- Also known as: Rich Kids: Cattle Drive
- Genre: Reality
- Created by: Joe Simpson; Justin Berfield; Jason Felts;
- Country of origin: United States
- No. of seasons: 1
- No. of episodes: 8

Production
- Executive producers: Justin Berfield; Jason Felts; Brady Connell; Joe Simpson; James A. Jusko;
- Producers: Gregory Carroll; Heath Luman;
- Running time: 22–24 minutes
- Production companies: JT Television; Base Camp Films; J2TV;

Original release
- Network: E!
- Release: August 7 – October 9, 2005

= Filthy Rich: Cattle Drive =

Filthy Rich: Cattle Drive is an American reality television program that aired on the E! network in 2005. On E! Australia it aired as Rich Kids: Cattle Drive.

==Synopsis==
The show involves a City Slickers/The Simple Life-like premise, with the privileged children of celebrities working on a Colorado cattle ranch. The television series was created by Justin Berfield and produced by his J2TV producing partner, Jason Felts, as well as Joe Simpson. The show premiered August 7, 2005.

==Cast==

- Kourtney Kardashian — daughter of attorney Robert Kardashian and socialite Kris Jenner.

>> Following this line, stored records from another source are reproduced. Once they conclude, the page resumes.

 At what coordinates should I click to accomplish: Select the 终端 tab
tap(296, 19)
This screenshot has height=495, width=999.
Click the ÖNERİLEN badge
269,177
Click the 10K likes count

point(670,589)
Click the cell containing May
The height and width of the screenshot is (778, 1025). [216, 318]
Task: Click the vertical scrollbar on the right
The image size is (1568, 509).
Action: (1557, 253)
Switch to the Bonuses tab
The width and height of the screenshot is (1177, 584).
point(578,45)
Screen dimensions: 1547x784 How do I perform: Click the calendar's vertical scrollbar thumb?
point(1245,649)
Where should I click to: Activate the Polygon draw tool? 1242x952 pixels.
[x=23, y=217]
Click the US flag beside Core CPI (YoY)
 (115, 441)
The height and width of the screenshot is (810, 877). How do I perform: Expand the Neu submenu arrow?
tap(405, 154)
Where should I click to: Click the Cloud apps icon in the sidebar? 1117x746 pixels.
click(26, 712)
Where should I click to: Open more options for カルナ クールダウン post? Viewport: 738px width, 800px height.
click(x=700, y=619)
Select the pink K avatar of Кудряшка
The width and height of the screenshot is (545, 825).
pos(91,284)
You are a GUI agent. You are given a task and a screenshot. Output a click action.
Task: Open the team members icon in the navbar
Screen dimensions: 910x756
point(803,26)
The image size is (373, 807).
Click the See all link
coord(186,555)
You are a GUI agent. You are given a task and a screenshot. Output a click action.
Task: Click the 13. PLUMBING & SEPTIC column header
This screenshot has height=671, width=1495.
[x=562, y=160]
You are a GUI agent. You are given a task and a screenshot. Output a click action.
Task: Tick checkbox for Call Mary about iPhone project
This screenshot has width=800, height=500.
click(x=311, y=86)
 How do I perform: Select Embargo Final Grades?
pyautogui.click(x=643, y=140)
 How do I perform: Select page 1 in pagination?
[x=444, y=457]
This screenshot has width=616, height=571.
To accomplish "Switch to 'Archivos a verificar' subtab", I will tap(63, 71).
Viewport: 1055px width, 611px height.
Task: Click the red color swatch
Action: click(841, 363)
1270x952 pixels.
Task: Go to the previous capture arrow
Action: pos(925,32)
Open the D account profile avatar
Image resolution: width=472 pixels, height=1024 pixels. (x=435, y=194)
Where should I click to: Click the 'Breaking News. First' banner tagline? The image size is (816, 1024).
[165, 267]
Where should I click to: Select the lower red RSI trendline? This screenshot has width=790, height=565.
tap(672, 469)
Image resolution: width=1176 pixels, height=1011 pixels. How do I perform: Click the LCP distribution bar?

She has since appeared on the reality shows The Simple Life, Keeping Up with the Kardashians, Kourtney and Khloé Take Miami, Kourtney and Kim Take New York, and Kourtney and Khloé Take The Hamptons.
- George Foreman III — son of boxer George Foreman. He is executive vice president of George Foreman Enterprises, Inc.
- Shanna Ferrigno — daughter of bodybuilder Lou Ferrigno. She has a recurring role as Nurse Janice in Days of Our Lives and appeared in the NBC series Windfall, as well as the telemovie Within.
- Noah Blake — son of actor Robert Blake. His acting career began in 1987 with guest roles in various American television series including sitcoms like Married... with Children and progressed to supporting roles in shows like Harry and the Hendersons and General Hospital. He starred as Rhet in the cult favorite film Teen Witch (1989). In the 1990s, he moved on to guest roles in action-adventure series like JAG and ER. In 2005, he guest starred on LAX.
- Brittny Gastineau — daughter of NFL footballer Mark Gastineau and Lisa Gastineau. She had previously starred in another reality show, The Gastineau Girls, and later had a guest appearance on Keeping Up with the Kardashians.
- Fabian Basabe — son of an Ecuadorian businessman. In 2005 he married Martina Borgomanero, heir to the La Perla clothing company.
- Courtenay Semel — daughter of then Yahoo! CEO Terry Semel.
- Alex A. Quinn — son of Mexican-born actor Anthony Quinn. His credits include Lake Dead, The Curse of Alcatraz, Last Goodbye, An Existential Affair, and Starving Hysterical Naked. Quinn was named one of W magazine's "Hollywood's Hottest Kids to Watch" and one of America's Most Eligible Bachelors by Complete Woman magazine in 2007.
- Haley Giraldo — daughter of singer Pat Benatar and Neil Giraldo. She was the 2002 "Miss Golden Globe" and once toured with her mother as part of an all-female band called GLO.
- The Hon. Alexander Clifford — son of The Right Honourable Thomas Clifford, 14th Baron Clifford of Chudleigh.